=== Source material ===

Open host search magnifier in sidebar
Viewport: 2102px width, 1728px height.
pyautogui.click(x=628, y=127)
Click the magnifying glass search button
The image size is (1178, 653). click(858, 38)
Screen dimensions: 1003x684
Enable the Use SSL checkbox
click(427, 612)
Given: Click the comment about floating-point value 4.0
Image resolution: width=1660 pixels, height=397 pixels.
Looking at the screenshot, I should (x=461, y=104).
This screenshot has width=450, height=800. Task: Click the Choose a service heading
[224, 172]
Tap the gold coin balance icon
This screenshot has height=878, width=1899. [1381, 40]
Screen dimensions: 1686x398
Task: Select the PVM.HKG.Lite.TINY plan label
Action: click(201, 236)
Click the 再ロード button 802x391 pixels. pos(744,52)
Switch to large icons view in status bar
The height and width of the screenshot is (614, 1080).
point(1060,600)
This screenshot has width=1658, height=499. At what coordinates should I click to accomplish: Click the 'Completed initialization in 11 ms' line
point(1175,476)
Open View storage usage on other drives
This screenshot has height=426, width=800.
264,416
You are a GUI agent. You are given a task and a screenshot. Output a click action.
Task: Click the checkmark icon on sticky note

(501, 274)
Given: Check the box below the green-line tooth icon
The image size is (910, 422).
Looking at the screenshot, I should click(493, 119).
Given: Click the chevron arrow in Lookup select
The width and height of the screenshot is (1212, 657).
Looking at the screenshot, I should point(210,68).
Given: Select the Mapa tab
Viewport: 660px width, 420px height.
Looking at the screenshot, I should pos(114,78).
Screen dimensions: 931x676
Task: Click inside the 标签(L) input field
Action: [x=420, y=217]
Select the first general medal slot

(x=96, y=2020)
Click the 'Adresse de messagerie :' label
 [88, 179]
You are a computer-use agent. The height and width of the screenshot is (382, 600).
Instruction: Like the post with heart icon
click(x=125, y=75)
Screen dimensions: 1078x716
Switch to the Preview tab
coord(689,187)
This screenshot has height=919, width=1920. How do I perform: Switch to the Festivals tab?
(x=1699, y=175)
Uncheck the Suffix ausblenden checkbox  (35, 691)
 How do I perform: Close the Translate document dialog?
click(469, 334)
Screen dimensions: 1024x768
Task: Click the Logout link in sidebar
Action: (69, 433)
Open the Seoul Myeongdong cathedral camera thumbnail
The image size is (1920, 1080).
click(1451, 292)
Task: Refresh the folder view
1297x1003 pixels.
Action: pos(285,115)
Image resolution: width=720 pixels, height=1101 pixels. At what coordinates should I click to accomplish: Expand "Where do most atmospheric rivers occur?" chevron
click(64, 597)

===

Reproduce every line of the material above without changing anything.

Open host search magnifier in sidebar
Viewport: 2102px width, 1728px height.
pyautogui.click(x=628, y=127)
Click the magnifying glass search button
The image size is (1178, 653). click(858, 38)
Screen dimensions: 1003x684
Enable the Use SSL checkbox
click(427, 612)
Given: Click the comment about floating-point value 4.0
Image resolution: width=1660 pixels, height=397 pixels.
Looking at the screenshot, I should (x=461, y=104).
This screenshot has width=450, height=800. Task: Click the Choose a service heading
[224, 172]
Tap the gold coin balance icon
This screenshot has height=878, width=1899. [1381, 40]
Screen dimensions: 1686x398
Task: Select the PVM.HKG.Lite.TINY plan label
Action: click(201, 236)
Click the 再ロード button 802x391 pixels. pos(744,52)
Switch to large icons view in status bar
The height and width of the screenshot is (614, 1080).
point(1060,600)
This screenshot has width=1658, height=499. At what coordinates should I click to accomplish: Click the 'Completed initialization in 11 ms' line
point(1175,476)
Open View storage usage on other drives
This screenshot has height=426, width=800.
264,416
You are a GUI agent. You are given a task and a screenshot. Output a click action.
Task: Click the checkmark icon on sticky note

(501, 274)
Given: Check the box below the green-line tooth icon
The image size is (910, 422).
Looking at the screenshot, I should click(493, 119).
Given: Click the chevron arrow in Lookup select
The width and height of the screenshot is (1212, 657).
Looking at the screenshot, I should point(210,68).
Given: Select the Mapa tab
Viewport: 660px width, 420px height.
Looking at the screenshot, I should pos(114,78).
Screen dimensions: 931x676
Task: Click inside the 标签(L) input field
Action: [x=420, y=217]
Select the first general medal slot

(x=96, y=2020)
Click the 'Adresse de messagerie :' label
 [88, 179]
You are a computer-use agent. The height and width of the screenshot is (382, 600).
Instruction: Like the post with heart icon
click(x=125, y=75)
Screen dimensions: 1078x716
Switch to the Preview tab
coord(689,187)
This screenshot has height=919, width=1920. How do I perform: Switch to the Festivals tab?
(x=1699, y=175)
Uncheck the Suffix ausblenden checkbox  (35, 691)
 How do I perform: Close the Translate document dialog?
click(469, 334)
Screen dimensions: 1024x768
Task: Click the Logout link in sidebar
Action: (69, 433)
Open the Seoul Myeongdong cathedral camera thumbnail
The image size is (1920, 1080).
click(1451, 292)
Task: Refresh the folder view
1297x1003 pixels.
Action: pos(285,115)
Image resolution: width=720 pixels, height=1101 pixels. At what coordinates should I click to accomplish: Expand "Where do most atmospheric rivers occur?" chevron
click(64, 597)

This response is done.